Lampedusa: ancora 150 i naufraghi dispersi in mare

naufraghi dispersi 366

Con il passare delle ore si affievoliscono le speranze di ritrovare vivi i 150 naufraghi del balcone disperso questa notte a 39 miglia da Lampedusa, in acque maltesi, a causa delle cattive condizioni meteo (un mare forza 6 e raffiche di vento da Nord Ovest fino a 29 nodi) che rendono difficili le ricerche.

Le persone ritrovate, fino a questo momento, sono solo 47, nonostante l’impiego di numerosi mezzi, probabilmente questa disgrazia sarebbe potuta essere evitata grazie ad un intervento più tempestivo, visto che la richiesta di soccorso dopo essere stata intercettata dalle autorità della Valletta è stata inoltrata alla centrale operativa delle Capitanerie di Porto di Roma, dal momento che la Marina Militare maltese ha fatto sapere di non essere in grado di intervenire.

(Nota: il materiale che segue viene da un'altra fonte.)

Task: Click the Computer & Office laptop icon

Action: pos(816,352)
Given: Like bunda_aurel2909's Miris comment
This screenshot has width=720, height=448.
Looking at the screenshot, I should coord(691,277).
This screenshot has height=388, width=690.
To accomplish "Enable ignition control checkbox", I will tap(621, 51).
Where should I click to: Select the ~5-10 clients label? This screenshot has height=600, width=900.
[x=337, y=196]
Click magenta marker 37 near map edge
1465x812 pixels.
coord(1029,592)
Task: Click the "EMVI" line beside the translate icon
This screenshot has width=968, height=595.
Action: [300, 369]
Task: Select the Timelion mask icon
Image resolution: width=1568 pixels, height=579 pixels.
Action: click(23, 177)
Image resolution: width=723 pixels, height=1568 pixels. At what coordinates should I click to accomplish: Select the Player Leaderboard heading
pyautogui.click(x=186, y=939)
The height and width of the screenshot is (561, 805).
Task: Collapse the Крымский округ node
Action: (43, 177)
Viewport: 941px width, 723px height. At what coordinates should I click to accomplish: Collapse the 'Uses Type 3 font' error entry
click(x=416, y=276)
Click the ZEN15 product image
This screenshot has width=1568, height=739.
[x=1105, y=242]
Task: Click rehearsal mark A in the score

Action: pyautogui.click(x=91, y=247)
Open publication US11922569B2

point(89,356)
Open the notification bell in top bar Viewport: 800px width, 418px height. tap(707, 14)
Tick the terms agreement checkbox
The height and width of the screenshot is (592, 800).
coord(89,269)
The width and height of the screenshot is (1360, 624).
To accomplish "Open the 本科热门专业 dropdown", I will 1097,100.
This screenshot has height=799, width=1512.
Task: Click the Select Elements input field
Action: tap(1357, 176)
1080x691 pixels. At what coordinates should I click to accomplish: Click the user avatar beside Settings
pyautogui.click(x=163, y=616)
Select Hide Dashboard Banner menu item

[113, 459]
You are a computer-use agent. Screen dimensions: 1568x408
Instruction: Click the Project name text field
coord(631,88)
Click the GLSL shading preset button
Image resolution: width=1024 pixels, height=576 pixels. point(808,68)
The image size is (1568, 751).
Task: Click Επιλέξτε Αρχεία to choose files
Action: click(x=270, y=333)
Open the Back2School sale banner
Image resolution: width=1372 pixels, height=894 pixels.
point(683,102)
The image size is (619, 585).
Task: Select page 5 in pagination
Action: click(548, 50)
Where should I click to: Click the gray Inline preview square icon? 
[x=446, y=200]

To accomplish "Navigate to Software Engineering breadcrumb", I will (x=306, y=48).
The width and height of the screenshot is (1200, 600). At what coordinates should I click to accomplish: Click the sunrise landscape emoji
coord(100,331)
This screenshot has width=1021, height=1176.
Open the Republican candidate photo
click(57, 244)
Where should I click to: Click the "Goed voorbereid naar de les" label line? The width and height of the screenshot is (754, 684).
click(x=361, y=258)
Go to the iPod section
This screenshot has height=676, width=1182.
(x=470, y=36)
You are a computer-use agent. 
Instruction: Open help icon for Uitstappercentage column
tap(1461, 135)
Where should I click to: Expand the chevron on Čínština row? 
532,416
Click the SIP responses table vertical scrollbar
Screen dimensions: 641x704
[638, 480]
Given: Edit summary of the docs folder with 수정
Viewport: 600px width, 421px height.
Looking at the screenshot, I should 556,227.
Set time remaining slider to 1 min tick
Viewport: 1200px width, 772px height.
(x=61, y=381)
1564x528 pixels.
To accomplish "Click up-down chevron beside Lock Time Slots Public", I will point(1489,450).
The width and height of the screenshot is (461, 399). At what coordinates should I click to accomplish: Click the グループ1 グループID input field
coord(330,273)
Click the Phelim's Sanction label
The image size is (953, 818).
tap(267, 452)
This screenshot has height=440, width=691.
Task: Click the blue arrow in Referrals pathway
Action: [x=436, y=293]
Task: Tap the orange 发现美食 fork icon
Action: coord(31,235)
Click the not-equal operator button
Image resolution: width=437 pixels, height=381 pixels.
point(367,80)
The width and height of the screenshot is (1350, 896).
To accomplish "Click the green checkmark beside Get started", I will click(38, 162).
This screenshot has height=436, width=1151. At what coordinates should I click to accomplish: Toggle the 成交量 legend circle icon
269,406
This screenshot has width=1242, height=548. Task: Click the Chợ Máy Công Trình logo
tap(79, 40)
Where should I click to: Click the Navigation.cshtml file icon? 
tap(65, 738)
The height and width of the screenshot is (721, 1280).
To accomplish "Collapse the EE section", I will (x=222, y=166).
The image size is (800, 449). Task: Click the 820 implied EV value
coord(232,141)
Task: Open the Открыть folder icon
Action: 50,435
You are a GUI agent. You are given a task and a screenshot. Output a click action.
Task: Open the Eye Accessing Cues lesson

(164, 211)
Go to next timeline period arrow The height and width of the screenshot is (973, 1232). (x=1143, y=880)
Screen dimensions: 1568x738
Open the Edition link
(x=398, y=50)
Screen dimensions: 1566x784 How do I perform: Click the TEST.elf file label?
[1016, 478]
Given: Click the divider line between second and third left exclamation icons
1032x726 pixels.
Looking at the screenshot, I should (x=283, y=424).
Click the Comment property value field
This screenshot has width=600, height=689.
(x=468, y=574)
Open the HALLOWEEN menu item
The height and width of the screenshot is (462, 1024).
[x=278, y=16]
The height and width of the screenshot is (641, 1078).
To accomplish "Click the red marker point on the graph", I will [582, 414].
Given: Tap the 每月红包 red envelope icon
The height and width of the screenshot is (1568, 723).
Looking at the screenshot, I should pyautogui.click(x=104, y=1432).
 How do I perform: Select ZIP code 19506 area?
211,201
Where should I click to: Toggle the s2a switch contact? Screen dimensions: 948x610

Una situazione questa degli immigrati che sembra diventare sempre più complicata, anche se il governo ha annunciato di essere finalmente arrivato ad un accordo con quello tunisino, malgrado non sia riuscito ad ottenere il rimpatrio delle persone giunte in questi tre mesi.

Infatti, dopo lunghe trattative, il governo tunisino si è impegnato a garantire maggiori controlli per evitare nuove partenze e ad accettare la riammissione rapida di tutti quelli che arriveranno in Italia dopo l’entrata in vigore del decreto con cui sarà concesso per sei mesi il permesso di soggiorno, che il presidente del consiglio, Silvio Berlusconi, firmerà oggi.